▶ **WHAT IS NEEDED**
Copy the listing exactly, images excluded.

** GIVEN DATA follows **

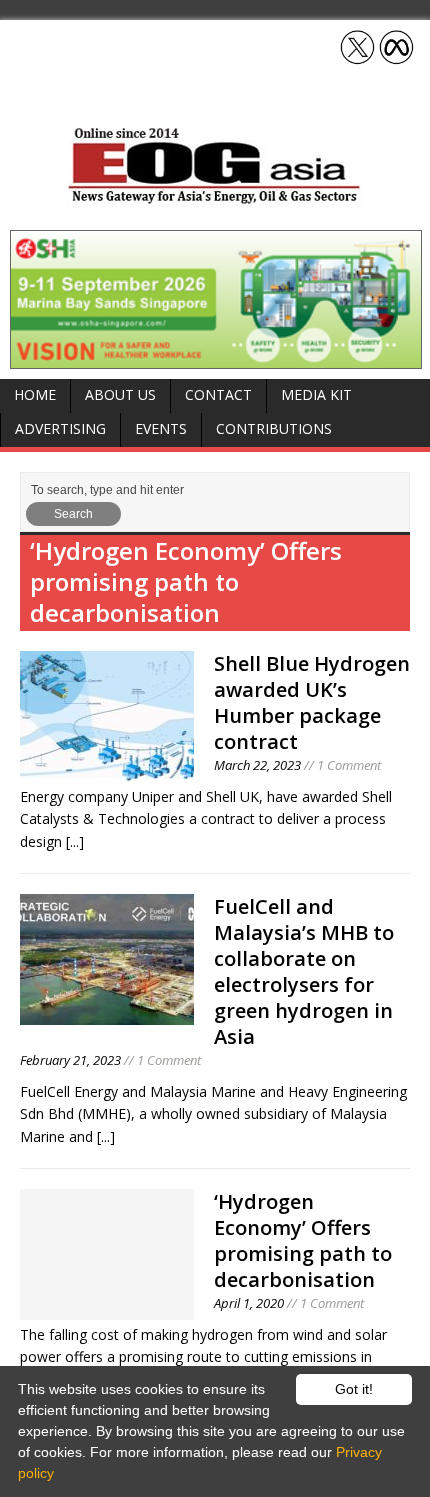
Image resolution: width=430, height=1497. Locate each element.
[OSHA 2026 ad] (216, 356)
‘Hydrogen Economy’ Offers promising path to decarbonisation (303, 1240)
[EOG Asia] (215, 198)
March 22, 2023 (257, 765)
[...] (75, 841)
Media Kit (316, 394)
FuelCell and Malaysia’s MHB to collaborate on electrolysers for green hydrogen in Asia (304, 971)
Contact (218, 394)
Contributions (274, 428)
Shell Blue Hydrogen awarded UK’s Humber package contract (312, 702)
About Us (120, 394)
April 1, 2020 (249, 1303)
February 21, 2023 (70, 1060)
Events (161, 428)
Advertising (60, 428)
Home (35, 394)
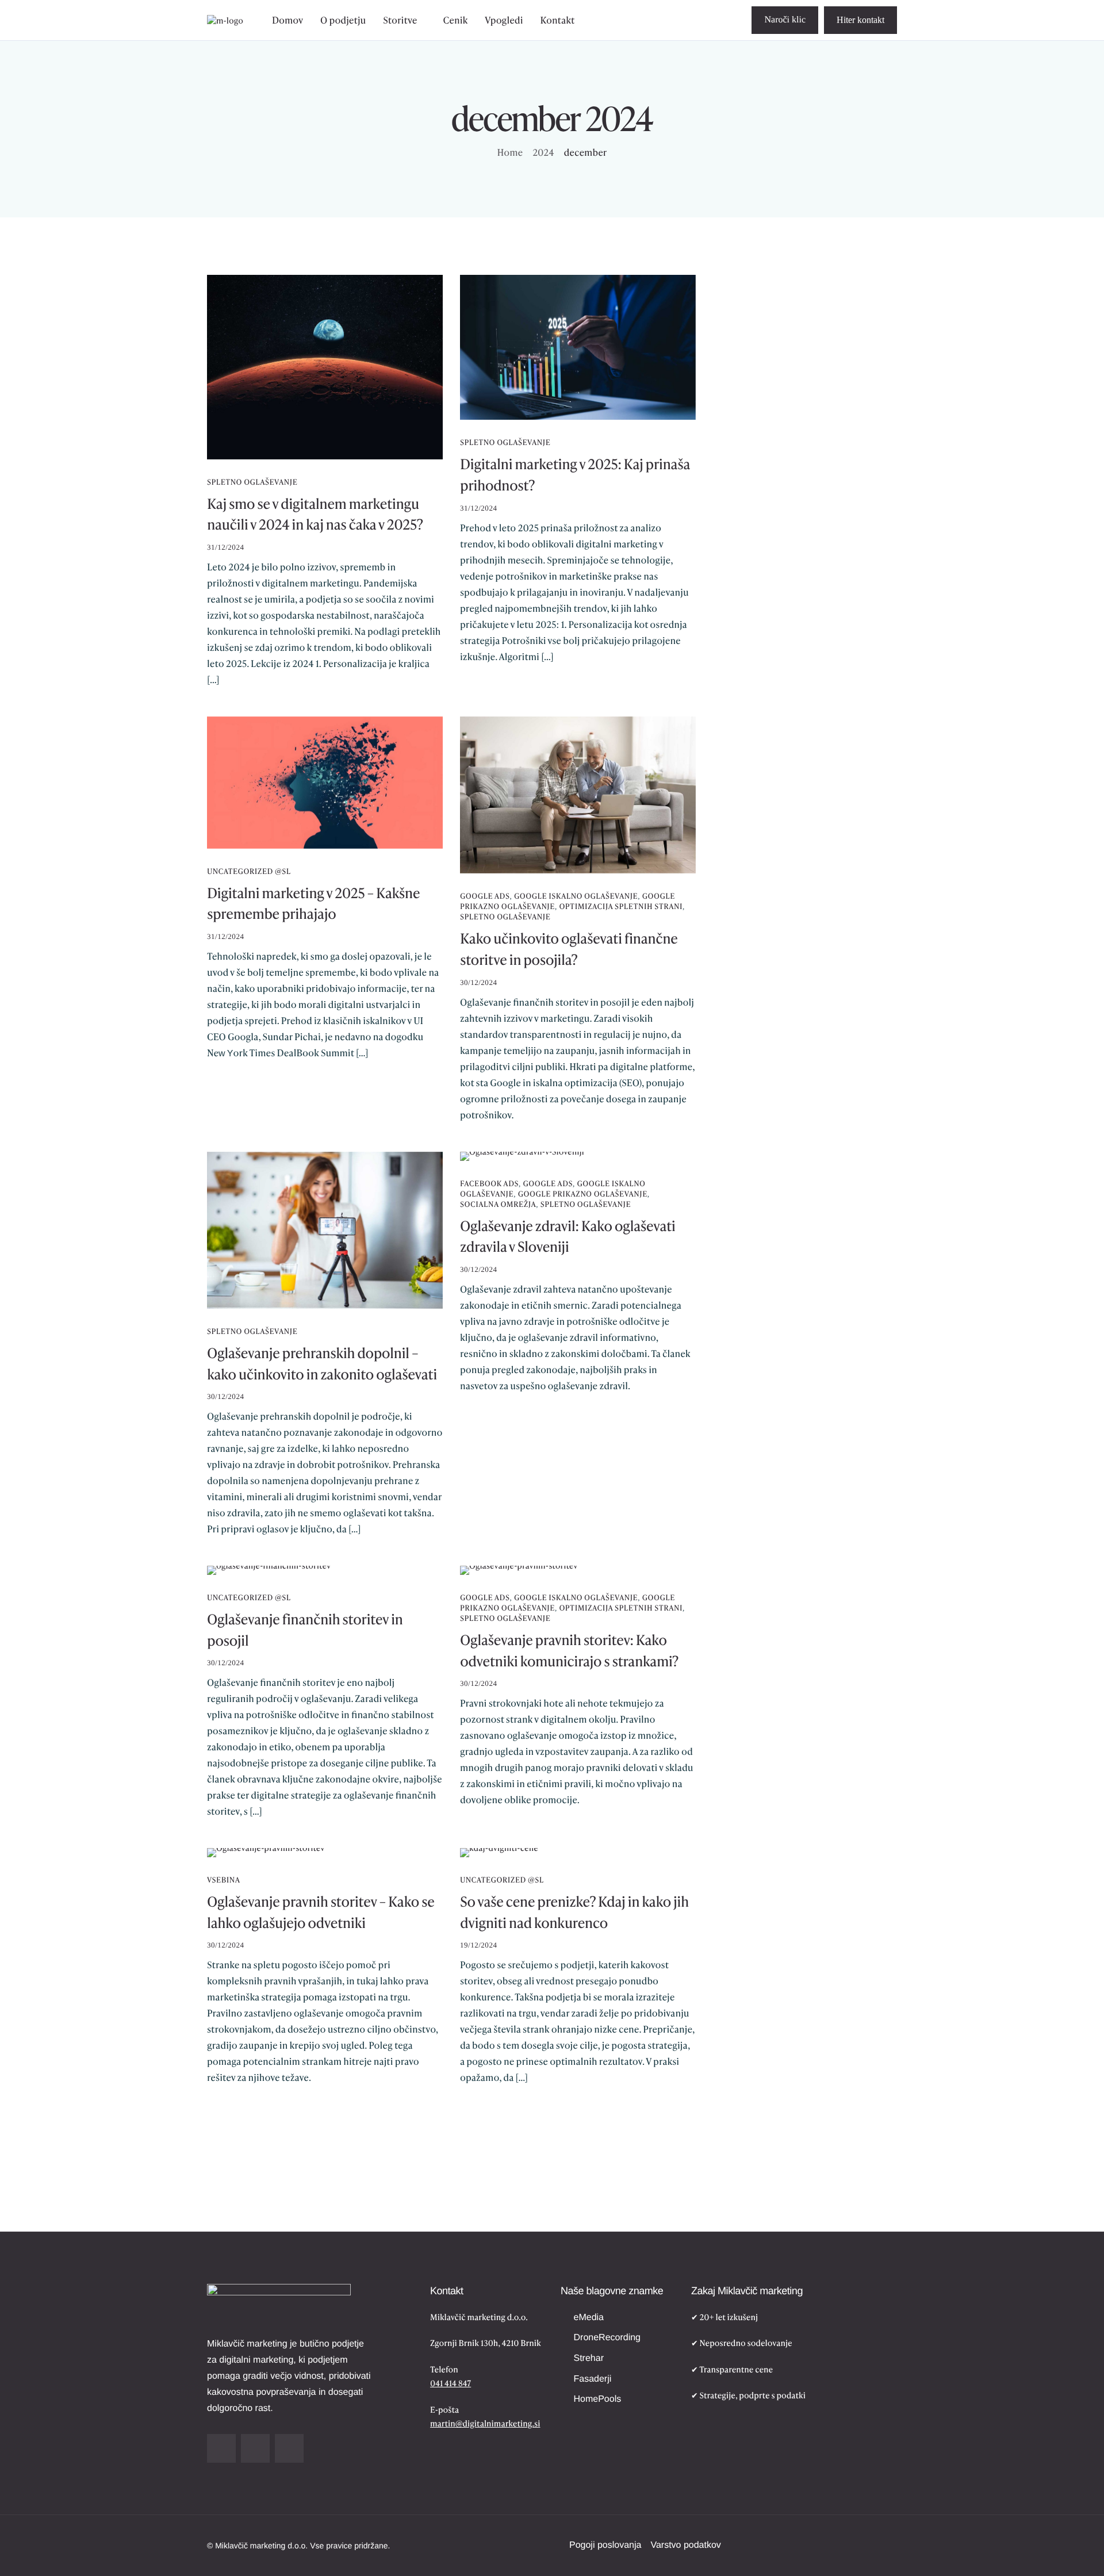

** End of GIVEN DATA **

▶ **SOLUTION BELOW**
Image resolution: width=430, height=1497. Locate each element.
[OSHA 2026 ad] (216, 356)
‘Hydrogen Economy’ Offers promising path to decarbonisation (303, 1240)
[EOG Asia] (215, 198)
March 22, 2023 (257, 765)
[...] (75, 841)
Media Kit (316, 394)
FuelCell and Malaysia’s MHB to collaborate on electrolysers for green hydrogen in Asia (304, 971)
Contact (218, 394)
Contributions (274, 428)
Shell Blue Hydrogen awarded UK’s Humber package contract (312, 702)
About Us (120, 394)
April 1, 2020 (249, 1303)
February 21, 2023 (70, 1060)
Events (161, 428)
Advertising (60, 428)
Home (35, 394)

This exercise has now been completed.